It is a question – and debate – nearly as old as the world itself. Or we would like to think so. Are entrepreneurs born or made?
While we do love to think about natural-born entrepreneurs, these debates, between the innate and acquired character, are showing that one is not necessarily born an entrepreneur, even if contextual elements can favour it. It is a profession that also requires skills to be acquired. There is no determinism. Even attitudes and behaviours can be learned, as long as you are well supported.
Nevertheless, entrepreneurship cannot be taught only in a scholarly way, in a lecture hall, but by putting it into concrete action.

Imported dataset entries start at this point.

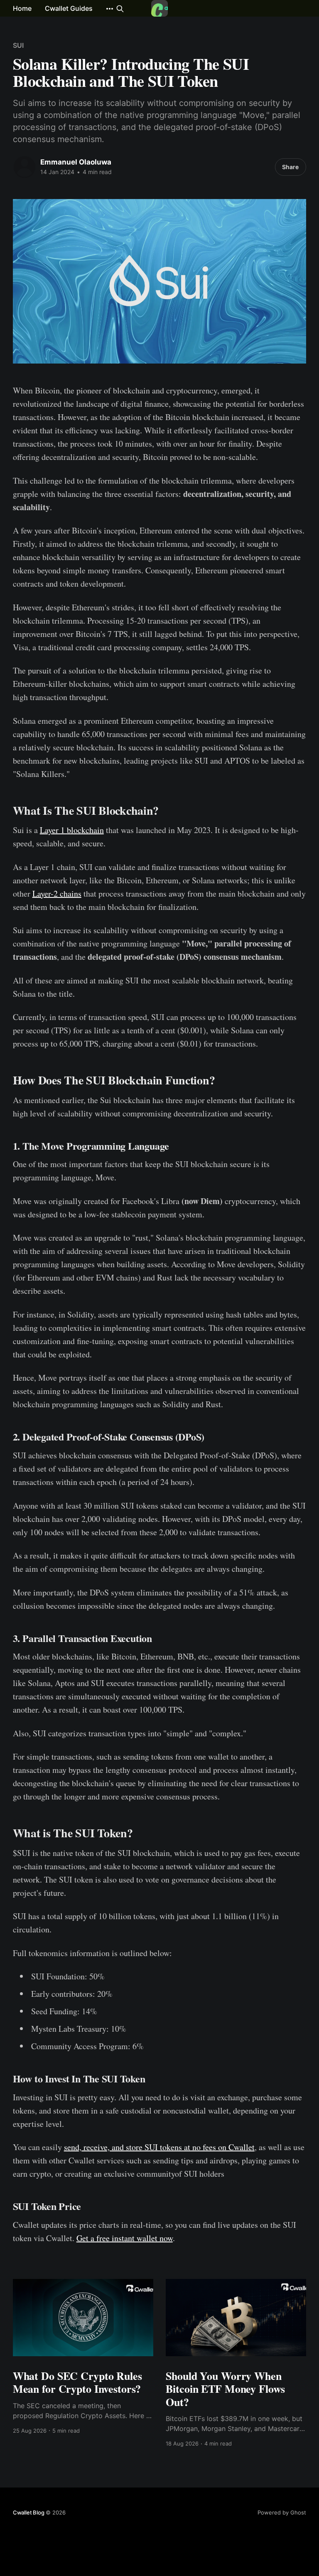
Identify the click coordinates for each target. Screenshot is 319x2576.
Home (22, 8)
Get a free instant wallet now (124, 2238)
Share (290, 166)
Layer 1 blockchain (72, 830)
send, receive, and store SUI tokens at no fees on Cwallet (159, 2147)
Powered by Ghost (282, 2512)
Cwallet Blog (28, 2512)
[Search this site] (120, 8)
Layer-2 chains (56, 893)
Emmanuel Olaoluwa (75, 162)
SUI (18, 45)
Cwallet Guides (69, 8)
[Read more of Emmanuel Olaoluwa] (24, 167)
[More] (109, 8)
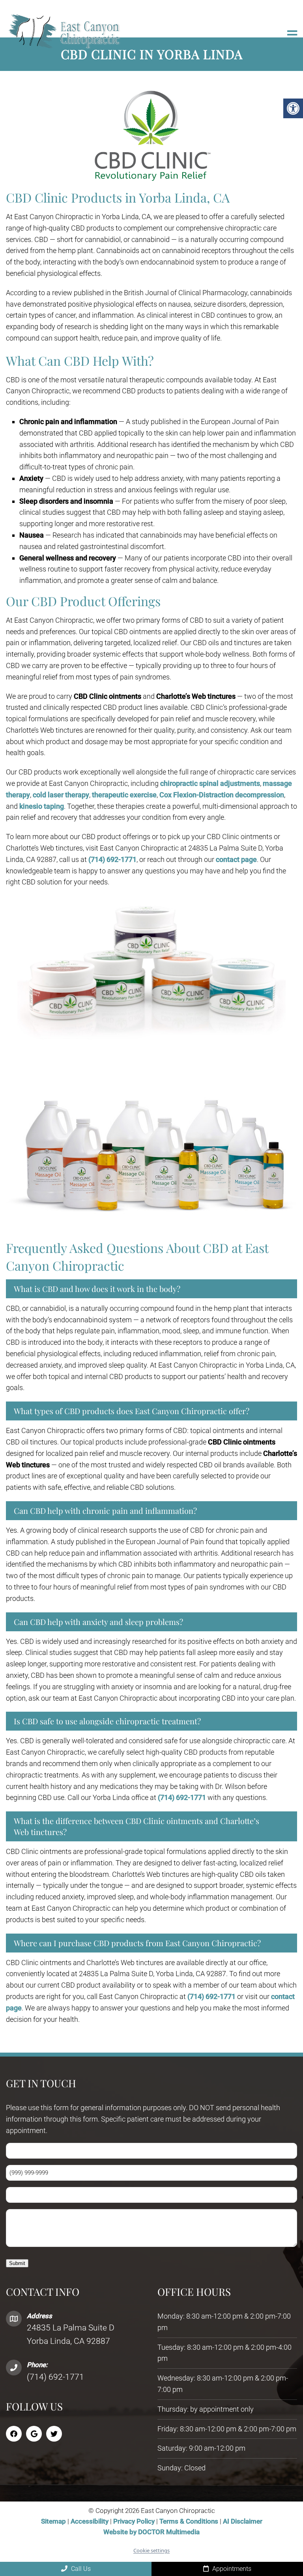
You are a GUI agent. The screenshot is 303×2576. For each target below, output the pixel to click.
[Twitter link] (54, 2434)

It is by doing that we learn – especially when it comes to developing entrepreneurial skills and qualities. The job of an entrepreneur consists of building an offer faced with a multitude of ambiguous constraints. This should not be seen as an anecdotal element, but as a critical skill to be mastered. To do this, a true entrepreneur must (learn to?) consult, learn and surround themselves with expertise, not close themselves in to try and protect themselves.
Entrepreneurship is not a lonely journey as we like to picture it but a journey of encounters, of learnings and of building experience as an individual and as a founder.
So, yes, while some people may be more inclined to take risks or more entrepreneurial in their natural thinking, entrepreneurship can be taught.